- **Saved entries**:
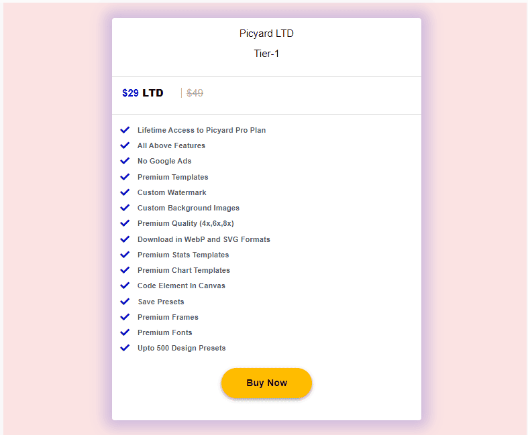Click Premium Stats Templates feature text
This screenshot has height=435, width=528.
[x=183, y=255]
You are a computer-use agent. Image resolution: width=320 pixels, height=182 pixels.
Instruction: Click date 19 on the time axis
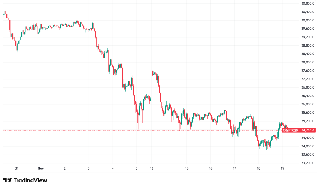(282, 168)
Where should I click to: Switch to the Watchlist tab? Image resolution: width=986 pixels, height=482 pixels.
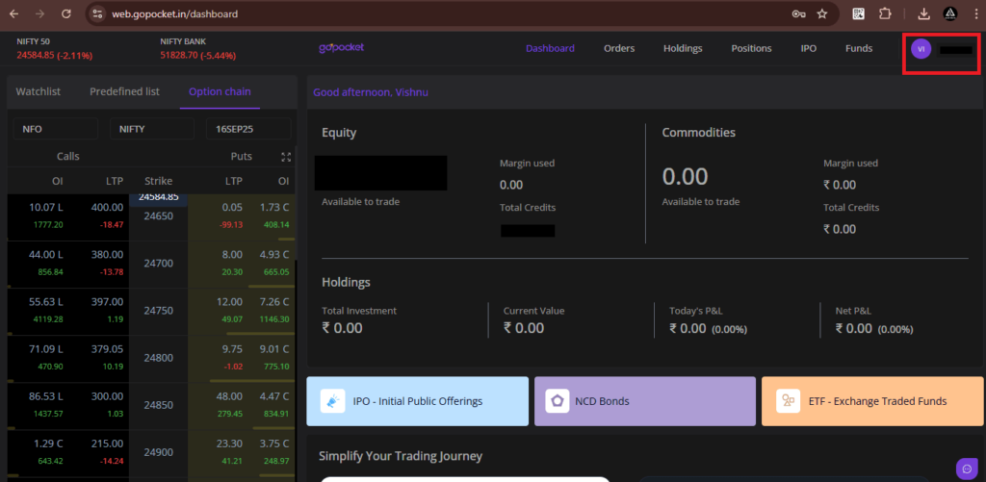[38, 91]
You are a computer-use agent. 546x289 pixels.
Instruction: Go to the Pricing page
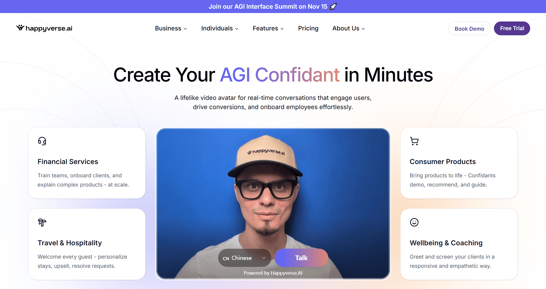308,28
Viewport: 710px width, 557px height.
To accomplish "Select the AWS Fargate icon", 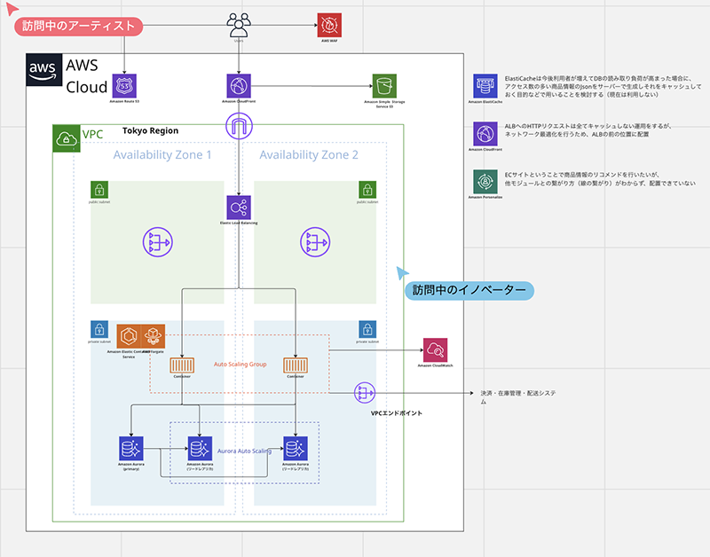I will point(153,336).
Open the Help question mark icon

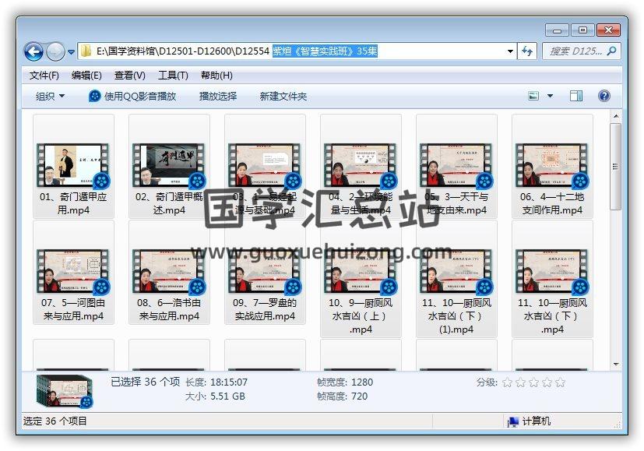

- **Task item**: Count the lines above that contain the word "computer", and give only that number.

- **The answer**: 2